Di sisi lain, CBS News menulis, dengan semakin ketinggalan zamannya telepon rumah dan generasi muda punya ponsel sendiri pada usia dini, para ahli mengatakan, gen Z tak mempelajari keterampilan bertelepon yang benar.
“Ternyata menggunakan telepon adalah sebuah keterampilan dan selama beberapa dekade, kita tak menyadarinya,” kata pakar telekomunikasi yang dijuluki The Phone Lady, Mary Jane Copps kepada CBS News.
Ia mengakui, kecemasan terhadap panggilan telepon meningkat. Selain itu, ada perubahan bisnis yang menyebabkan telepon kurang dipakai.
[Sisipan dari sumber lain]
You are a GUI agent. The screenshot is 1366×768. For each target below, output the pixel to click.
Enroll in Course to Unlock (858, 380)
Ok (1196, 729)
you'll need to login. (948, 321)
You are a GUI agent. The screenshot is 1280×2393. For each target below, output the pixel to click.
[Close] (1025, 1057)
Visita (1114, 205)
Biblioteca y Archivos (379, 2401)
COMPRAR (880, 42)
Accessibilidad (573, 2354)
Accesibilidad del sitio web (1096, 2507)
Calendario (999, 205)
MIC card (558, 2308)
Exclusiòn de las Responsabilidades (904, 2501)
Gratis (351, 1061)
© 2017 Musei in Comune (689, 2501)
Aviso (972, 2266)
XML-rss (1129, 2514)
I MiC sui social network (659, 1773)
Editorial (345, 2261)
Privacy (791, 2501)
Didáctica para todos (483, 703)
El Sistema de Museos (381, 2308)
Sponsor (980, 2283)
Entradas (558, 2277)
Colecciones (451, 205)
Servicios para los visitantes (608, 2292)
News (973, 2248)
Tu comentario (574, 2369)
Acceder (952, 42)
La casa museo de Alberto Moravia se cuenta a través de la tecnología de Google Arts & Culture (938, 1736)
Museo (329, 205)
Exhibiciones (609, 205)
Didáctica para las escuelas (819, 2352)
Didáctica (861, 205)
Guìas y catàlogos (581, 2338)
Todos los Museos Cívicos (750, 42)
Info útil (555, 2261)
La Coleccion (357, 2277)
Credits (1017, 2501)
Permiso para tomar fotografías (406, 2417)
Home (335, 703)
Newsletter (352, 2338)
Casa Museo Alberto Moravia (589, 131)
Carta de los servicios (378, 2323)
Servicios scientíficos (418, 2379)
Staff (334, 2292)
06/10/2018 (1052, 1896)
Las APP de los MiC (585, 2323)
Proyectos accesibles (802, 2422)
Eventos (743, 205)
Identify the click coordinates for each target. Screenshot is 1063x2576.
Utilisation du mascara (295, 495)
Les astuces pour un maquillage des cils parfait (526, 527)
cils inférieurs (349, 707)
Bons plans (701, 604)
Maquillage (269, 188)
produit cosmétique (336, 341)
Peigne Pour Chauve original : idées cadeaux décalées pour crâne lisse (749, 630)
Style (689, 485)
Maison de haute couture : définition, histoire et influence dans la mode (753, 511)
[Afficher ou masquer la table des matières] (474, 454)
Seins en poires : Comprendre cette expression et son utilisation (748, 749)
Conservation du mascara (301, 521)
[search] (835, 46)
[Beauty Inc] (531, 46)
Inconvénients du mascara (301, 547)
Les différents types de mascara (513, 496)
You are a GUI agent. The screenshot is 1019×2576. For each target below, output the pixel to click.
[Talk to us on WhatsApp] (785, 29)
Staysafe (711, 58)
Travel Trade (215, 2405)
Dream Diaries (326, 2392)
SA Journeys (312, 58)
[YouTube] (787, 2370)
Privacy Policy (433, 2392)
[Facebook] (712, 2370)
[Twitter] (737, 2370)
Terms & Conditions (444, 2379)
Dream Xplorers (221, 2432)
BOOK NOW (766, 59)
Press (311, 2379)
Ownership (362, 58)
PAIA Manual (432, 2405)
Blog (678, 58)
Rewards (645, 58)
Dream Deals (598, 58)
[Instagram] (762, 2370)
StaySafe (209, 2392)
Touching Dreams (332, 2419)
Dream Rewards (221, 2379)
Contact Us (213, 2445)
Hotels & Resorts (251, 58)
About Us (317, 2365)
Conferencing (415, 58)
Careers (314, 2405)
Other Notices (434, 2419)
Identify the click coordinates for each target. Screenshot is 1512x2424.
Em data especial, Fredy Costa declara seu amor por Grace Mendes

Sementara itu, seorang influencer dari Irlandia, Erin Lally kepada NewsTalk mengatakan, ada kesenjangan generasi.
Ia menyebut, alasan gen Z tak terbiasa menerima panggilan telepon—termasuk dari orang tua mereka—lantaran pada masa gen Z dewasa, tak pernah ada sambungan telepon rumah.
“Orang-orang sadar pada keheningan yang canggung, tidak tahu bagaimana mengakhiri panggilan, dan khawatir mereka akan mengganggu siapa pun yang menelepon,” tutur Lally.
“Saya bisa mengerti mengapa orang-orang (gen Z) cemas mengenai hal ini.”